The Defendant shall state the Plaintiff’s services were properly and legally terminated in accordance with Regulation 31.1
(c) of the Defendant’s General Terms and Conditions of Service, Regulations because “his continuance in employment, in
the opinion of the Board, constituted a grave security risk making his continuance in the service detrimental to the interest of
“the Defendant, when the Defendant, when the Plaintiff was arrested and charged by the State for the very serious and grave
crime of Treason. The Defendant shall further state that the Plaintiff’s work and workplace are very security sensitive to
and at the heart of the nation’s security and require the highest standards of commitment to the nation’s security concerns
and as such the Plaintiff who was charged with treason could not continue to serve with the Defendant.


6.      
The Defendant shall further state that the Plaintiff was paid in lieu of notice, which payment he received and acknowledged and was
also paid all his terminal benefits.


7.      
The Defendant denies liability as alleged by the Plaintiff or at all and the Plaintiff has no cause of action.


8.      
The Defendant submits to the Jurisdiction of this Honourable Court.


At the hearing, the following were the agreed facts:
“1.      
Plaintiff was employee of Defendant as upcountry manager of aerodromes from 29/07/1992
to 27/05/2004.


2.      
On 18/12/2004 Plaintiff was paid Shs. 62,469,919/= as terminal benefits.


3.      
Shs. 11,966,628/= being put of the Plaintiff’s terminal benefits was withheld by Defendant.


4.      
The suspension of the Plaintiff followed his arrest and being changed with the offence of treason.”      



The issues agreed were: -
“1.      
Whether Plaintiff’s employment was lawfully terminated.

2.      
Whether the Plaintiff was paid his full terminal benefits.


3.      
Whether or not the Plaintiff is entitled to the value of the property allegedly left in the Defendant’s offices.


4.      
Reliefs to the parties.”

PW1, Pascal Gakyaro testified, inter alia, that he was 54 years old at the time of this hearing. He had worked at the Entebbe airport since 1981. On
29th March 1991 the Defendant appointed him the Manager, Engineering (Upcountry Airports). His duties required him to have specialised
tools and equipment i.e. a digital camera, laptop, a computer modem, authored books on Entebbe airport and other airports, land titles
(and scholastic materials from the University of Singapore).



During his tenure with the Defendant, the Defendant did not give the Plaintiff a digital camera, laptop, and modem. His immediate
boss, the Director of Airports, was aware of these deficiencies. But the Defendant had budget limitations for tools. But because
they were vital for his work the Plaintiff used his personal tools. He complained about these deficiencies in writing. Copies of
his letters were on the files in the office which he was not allowed to enter.

- Work instructions -
In the court text above, how much was the Plaintiff paid as terminal benefits on 18/12/2004?

- Information supplied -

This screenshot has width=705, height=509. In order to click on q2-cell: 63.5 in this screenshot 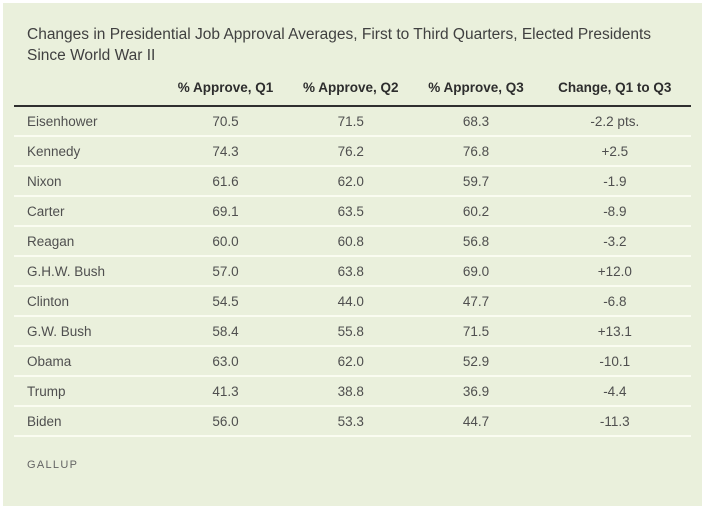, I will do `click(351, 212)`.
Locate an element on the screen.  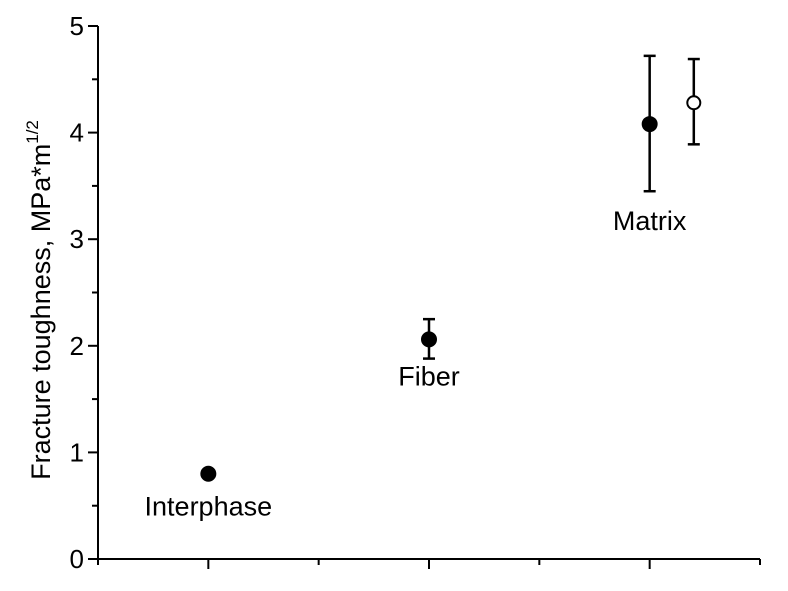
category-label: Fiber is located at coordinates (429, 377).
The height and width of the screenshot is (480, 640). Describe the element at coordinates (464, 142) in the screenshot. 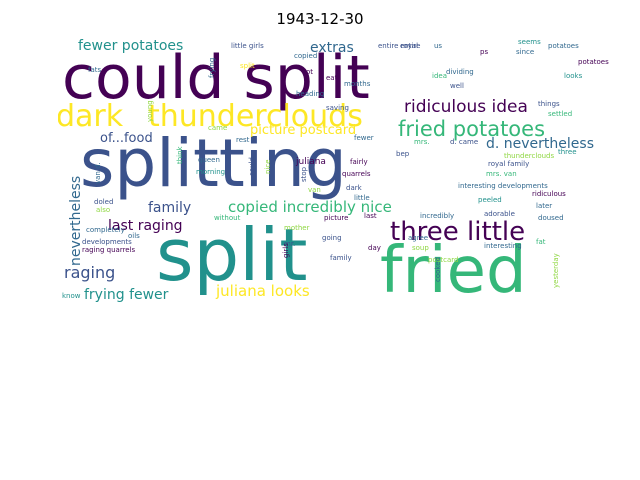

I see `cloud-word: d. came` at that location.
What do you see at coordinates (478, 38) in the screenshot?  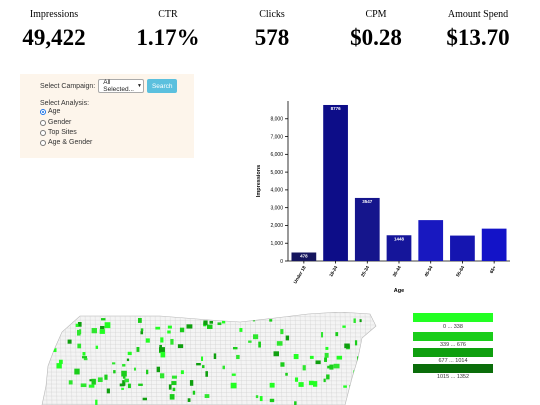 I see `kpi-value: $13.70` at bounding box center [478, 38].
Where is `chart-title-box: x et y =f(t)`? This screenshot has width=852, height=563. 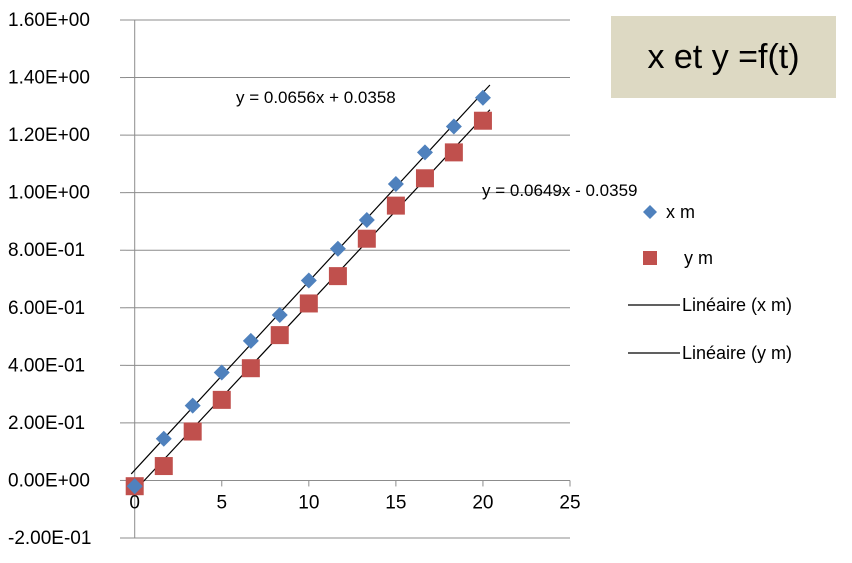
chart-title-box: x et y =f(t) is located at coordinates (724, 57).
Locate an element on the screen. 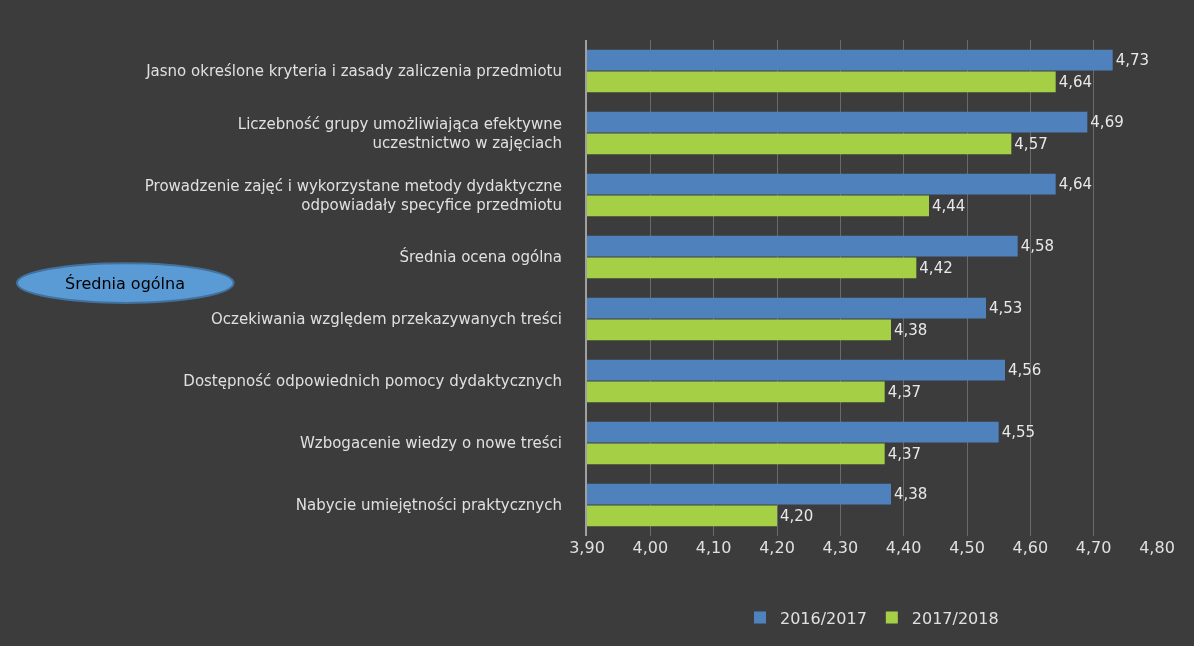  x-tick-label: 4,60 is located at coordinates (1030, 548).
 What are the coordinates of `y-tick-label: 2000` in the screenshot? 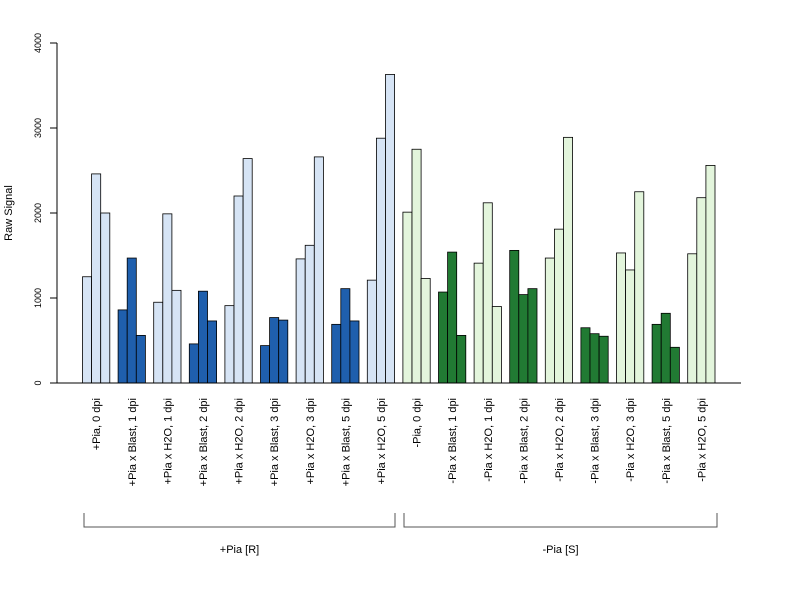 It's located at (38, 213).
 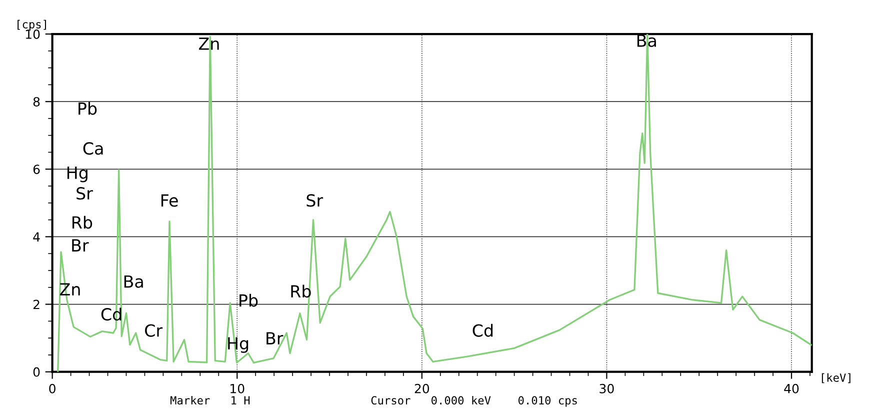 What do you see at coordinates (474, 402) in the screenshot?
I see `text: Cursor 0.000 keV 0.010 cps` at bounding box center [474, 402].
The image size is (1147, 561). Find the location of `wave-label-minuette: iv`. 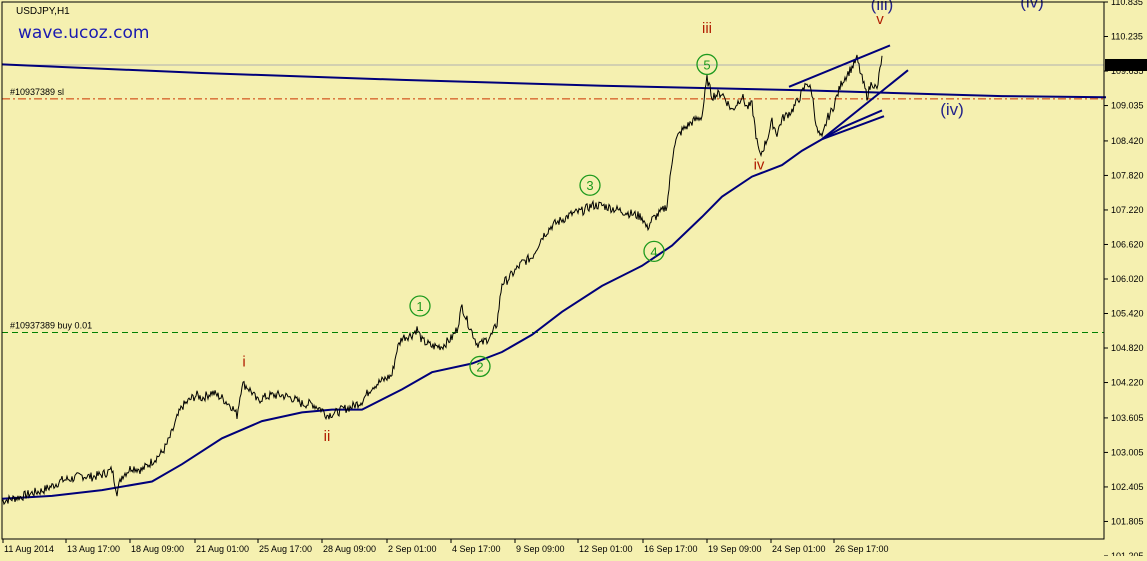

wave-label-minuette: iv is located at coordinates (760, 166).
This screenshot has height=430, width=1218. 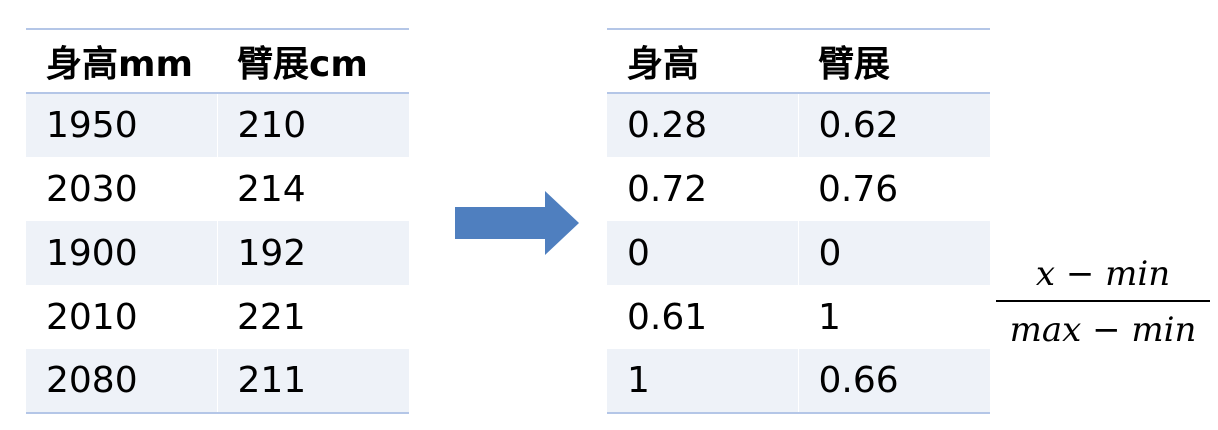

- Answer space -
Shs. 62,469,919/=